Among the three key factors affecting corrosion, oxygen in the air is an unavoidable contact substance for the metal surface, and due to environmental pollution, the control of pure air and polluted air on the metal surface is also extremely limited. Although surface treatment can be used to avoid contact between water and metal surfaces, the most effective means is to control the humidity in the environment.
Therefore, we must control the relative humidity within a certain range, not only to prevent the occurrence of condensation, but also to reduce it to below the critical level where corrosion will not occur.
Organic corrosion
This form of corrosion is the most well-known and can be found in the form of mold, mildew, and fungi.
Mold, mildew, and fungi are different types of bacteria that are found in the outdoor air and are small enough to be brought indoors and attached to various surfaces. These spores remain dormant until the right temperature and humidity conditions are reached.

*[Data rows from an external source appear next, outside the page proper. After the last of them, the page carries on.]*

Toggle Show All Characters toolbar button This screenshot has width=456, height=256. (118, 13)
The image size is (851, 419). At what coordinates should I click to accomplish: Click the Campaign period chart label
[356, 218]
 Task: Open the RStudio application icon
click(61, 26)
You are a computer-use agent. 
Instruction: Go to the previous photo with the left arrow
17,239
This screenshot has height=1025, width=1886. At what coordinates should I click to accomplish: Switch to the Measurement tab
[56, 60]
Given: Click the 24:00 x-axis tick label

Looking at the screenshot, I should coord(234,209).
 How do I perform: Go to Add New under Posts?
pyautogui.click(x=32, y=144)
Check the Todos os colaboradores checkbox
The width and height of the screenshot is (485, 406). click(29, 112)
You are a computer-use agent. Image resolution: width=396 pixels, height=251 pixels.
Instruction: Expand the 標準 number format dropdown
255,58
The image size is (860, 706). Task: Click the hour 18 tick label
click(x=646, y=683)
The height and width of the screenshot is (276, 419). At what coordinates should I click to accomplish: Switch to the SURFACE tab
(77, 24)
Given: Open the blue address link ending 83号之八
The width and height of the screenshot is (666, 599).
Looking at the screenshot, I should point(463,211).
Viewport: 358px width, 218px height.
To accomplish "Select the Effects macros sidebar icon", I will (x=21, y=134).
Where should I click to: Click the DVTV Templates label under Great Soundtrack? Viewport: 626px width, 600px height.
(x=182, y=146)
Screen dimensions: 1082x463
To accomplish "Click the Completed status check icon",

Generally, spores will not germinate when the relative humidity is below 60%. However, the temperature conditions required for germination of different types of mold can vary greatly.
Once the conditions are ripe and the spores germinate, molds can multiply rapidly. The growth rate is mainly affected by temperature and humidity. Condensed moisture on the surface of the material provides a favorable environment for bacterial growth. In addition, the activity of microorganisms increases in high temperatures, but even at very low temperatures, microorganisms remain active to a certain extent.
The growth of microorganisms is extremely destructive to materials, causing not only the decomposition of materials, but also the reduction of mechanical properties of the product. In order to effectively prevent bacterial growth, the relative humidity needs to be controlled below 35% in most cases.